━━━ TEXTO PROPORCIONADO ━━━

Los fines de semana con vocación de puente son animales extraños, especialmente, para aquellos que ejercen, por decisión propia o imposición, las denominadas profesiones liberales. Menudo eufemismo implica el adjetivo. Sueles observarlos, a esos fines de semana, desde la distancia, como animales mansos que entenderán todo ese mecanismo perverso del amo y la mano que da de comer. Que su cuidado te ocupará tiempo, pero que también habrá espacio para pasear junto a ellos. Acompañarlos cuando la luz se otorga luz y cuando el atardecer juegue a ser uno. Pero la distancia es lo que tiene, igual te ofrece una imagen veraz, en sincronía con el relato imaginado, que construye una ficción donde la esperanza deviene en cuento de terror. El animal manso, entonces, se convierte en quimera.

━━━

**LISTA DE TAREAS**
1: En el texto sobre los fines de semana puente, ¿en qué se convierte al final el animal manso?
2: Repite el fragmento del texto sobre los fines de semana puente que va de "Los fines de" a "convierte en quimera.".
3: Continúa el texto sobre los fines de semana puente a partir de su última oración.

━━━ DATOS PROPORCIONADOS ━━━

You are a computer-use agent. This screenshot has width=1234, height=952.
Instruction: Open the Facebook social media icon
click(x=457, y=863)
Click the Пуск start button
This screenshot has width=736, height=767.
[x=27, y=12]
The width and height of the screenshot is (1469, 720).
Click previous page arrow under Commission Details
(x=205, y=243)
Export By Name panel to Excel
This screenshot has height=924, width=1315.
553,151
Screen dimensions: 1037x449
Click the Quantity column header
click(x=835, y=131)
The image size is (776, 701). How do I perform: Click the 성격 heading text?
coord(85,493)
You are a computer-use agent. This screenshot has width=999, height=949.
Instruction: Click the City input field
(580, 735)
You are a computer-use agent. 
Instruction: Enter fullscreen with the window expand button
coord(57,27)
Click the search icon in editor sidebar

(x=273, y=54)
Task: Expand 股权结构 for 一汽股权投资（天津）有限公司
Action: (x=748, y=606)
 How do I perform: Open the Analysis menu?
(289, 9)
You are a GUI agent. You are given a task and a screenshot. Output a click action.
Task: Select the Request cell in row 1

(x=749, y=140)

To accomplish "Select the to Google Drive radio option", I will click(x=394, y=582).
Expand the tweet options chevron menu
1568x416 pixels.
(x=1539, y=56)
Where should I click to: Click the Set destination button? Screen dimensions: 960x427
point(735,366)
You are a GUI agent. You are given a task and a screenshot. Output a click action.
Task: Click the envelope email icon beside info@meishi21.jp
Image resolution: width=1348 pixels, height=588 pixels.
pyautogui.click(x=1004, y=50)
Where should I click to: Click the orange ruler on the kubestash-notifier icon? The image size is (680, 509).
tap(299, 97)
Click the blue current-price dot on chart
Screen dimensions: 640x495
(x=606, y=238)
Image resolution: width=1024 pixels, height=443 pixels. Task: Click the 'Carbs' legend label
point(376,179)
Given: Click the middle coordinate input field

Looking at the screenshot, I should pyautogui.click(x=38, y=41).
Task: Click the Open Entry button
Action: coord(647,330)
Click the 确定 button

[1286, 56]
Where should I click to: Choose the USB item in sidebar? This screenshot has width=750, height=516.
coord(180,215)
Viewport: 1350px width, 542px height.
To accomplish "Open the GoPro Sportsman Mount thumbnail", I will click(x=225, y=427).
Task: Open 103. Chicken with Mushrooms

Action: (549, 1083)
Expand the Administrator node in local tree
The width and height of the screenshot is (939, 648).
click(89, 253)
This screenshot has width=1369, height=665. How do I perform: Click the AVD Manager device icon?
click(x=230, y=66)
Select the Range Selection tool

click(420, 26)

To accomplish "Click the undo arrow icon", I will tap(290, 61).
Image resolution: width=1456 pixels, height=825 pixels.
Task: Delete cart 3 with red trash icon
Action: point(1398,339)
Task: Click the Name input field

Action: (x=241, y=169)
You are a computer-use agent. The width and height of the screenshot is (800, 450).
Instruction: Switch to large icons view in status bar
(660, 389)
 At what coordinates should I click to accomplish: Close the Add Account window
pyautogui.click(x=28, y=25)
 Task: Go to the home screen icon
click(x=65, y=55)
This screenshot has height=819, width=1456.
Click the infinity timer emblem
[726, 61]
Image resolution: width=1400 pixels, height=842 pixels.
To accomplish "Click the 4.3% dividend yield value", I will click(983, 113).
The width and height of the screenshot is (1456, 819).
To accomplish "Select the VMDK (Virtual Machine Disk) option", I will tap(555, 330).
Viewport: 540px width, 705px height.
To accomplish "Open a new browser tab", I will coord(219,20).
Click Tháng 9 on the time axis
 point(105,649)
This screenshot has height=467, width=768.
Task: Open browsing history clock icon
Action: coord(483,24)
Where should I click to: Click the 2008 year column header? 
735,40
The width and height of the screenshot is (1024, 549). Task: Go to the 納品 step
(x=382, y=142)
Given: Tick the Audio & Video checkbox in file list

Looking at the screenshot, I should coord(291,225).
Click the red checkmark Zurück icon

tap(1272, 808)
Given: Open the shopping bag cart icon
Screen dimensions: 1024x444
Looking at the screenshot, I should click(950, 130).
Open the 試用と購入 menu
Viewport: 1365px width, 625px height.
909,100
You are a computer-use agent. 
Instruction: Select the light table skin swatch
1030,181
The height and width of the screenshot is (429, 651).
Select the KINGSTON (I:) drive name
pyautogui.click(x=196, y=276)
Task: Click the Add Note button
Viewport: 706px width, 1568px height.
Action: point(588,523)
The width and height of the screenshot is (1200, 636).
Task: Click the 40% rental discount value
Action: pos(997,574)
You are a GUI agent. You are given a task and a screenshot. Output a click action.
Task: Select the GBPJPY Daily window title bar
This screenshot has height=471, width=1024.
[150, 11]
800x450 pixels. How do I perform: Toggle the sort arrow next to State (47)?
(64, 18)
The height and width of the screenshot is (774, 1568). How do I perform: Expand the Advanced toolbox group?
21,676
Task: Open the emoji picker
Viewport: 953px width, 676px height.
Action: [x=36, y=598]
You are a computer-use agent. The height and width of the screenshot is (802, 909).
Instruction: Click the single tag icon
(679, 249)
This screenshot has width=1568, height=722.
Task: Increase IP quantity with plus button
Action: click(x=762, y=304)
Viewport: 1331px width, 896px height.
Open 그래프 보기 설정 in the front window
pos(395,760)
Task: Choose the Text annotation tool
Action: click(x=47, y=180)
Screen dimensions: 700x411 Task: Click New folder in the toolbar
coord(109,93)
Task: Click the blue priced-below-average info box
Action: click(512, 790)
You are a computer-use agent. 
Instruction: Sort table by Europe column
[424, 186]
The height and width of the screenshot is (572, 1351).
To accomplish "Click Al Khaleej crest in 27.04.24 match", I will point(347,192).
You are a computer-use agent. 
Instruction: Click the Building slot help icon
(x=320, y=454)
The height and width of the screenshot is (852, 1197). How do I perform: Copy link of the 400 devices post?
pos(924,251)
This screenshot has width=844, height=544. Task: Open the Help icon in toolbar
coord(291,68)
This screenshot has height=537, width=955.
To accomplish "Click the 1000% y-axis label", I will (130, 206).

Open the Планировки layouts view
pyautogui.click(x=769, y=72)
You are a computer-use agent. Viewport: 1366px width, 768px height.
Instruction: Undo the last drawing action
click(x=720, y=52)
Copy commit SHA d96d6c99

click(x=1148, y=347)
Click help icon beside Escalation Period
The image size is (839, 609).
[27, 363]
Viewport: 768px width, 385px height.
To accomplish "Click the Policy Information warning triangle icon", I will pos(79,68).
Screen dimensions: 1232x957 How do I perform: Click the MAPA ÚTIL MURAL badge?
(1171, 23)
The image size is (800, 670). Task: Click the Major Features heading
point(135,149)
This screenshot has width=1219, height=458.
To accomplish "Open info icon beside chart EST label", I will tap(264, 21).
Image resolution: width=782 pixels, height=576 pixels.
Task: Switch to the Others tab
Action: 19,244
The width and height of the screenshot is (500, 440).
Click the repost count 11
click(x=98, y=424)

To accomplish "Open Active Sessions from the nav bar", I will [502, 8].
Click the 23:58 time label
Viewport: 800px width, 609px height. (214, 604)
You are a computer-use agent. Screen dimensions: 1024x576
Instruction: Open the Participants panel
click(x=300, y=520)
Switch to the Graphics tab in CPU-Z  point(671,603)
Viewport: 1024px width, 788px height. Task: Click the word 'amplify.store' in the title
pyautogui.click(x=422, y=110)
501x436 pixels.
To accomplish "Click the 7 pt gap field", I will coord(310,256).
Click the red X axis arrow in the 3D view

━━━

**RESULTADOS ESPERADOS**
1: En quimera.

2:
Los fines de semana con vocación de puente son animales extraños, especialmente, para aquellos que ejercen, por decisión propia o imposición, las denominadas profesiones liberales. Menudo eufemismo implica el adjetivo. Sueles observarlos, a esos fines de semana, desde la distancia, como animales mansos que entenderán todo ese mecanismo perverso del amo y la mano que da de comer. Que su cuidado te ocupará tiempo, pero que también habrá espacio para pasear junto a ellos. Acompañarlos cuando la luz se otorga luz y cuando el atardecer juegue a ser uno. Pero la distancia es lo que tiene, igual te ofrece una imagen veraz, en sincronía con el relato imaginado, que construye una ficción donde la esperanza deviene en cuento de terror. El animal manso, entonces, se convierte en quimera.

3:
Hace no mucho, especialmente, desde que cruzamos el Rubicón de lo que se anunciaba como los locos años veinte –qué tiempos aquellos-, que muchos de nosotros comenzamos nuestra jornada laboral los domingos. Con suerte, los domingos por la tarde. Irremediable pensar en el escribir de la mejor filósofa de este tiempo, Remedios Zafra, cuando anunciaba nuestras vidas-trabajo y nuestros ojos pantalla, una mirada capital sobre la vida en producción. O en la novelista Marta Sanz, cuya editorial, Anagrama, destacaba en Twitter, con motivo del Día de las Escritoras, este fragmento de ‘Clavícula’: «No quiero una receta de ansiolíticos ni buenas palabras. Enfermo del miedo a enfermar y del miedo a no poder enfermar. A que se hunda el mundo. A que la enfermedad se relacione con la imposibilidad de no poder pagar las facturas.». Y, como un temblor que siempre ha estado ahí, pero que no te has podido permitir sentir ni pensar, me descubrí sustituyendo una de las palabras de la última frase: «A que la vida se relacione con la imposibilidad de no poder pagar las facturas». Entonces, el temblor pasa a ser otra cosa, más fea y más deformada y más temible, sobre todo, en un ecosistema laboral como el de nuestro país donde el porcentaje de trabajadores en riesgo de pobreza sobrepasa el quince por ciento.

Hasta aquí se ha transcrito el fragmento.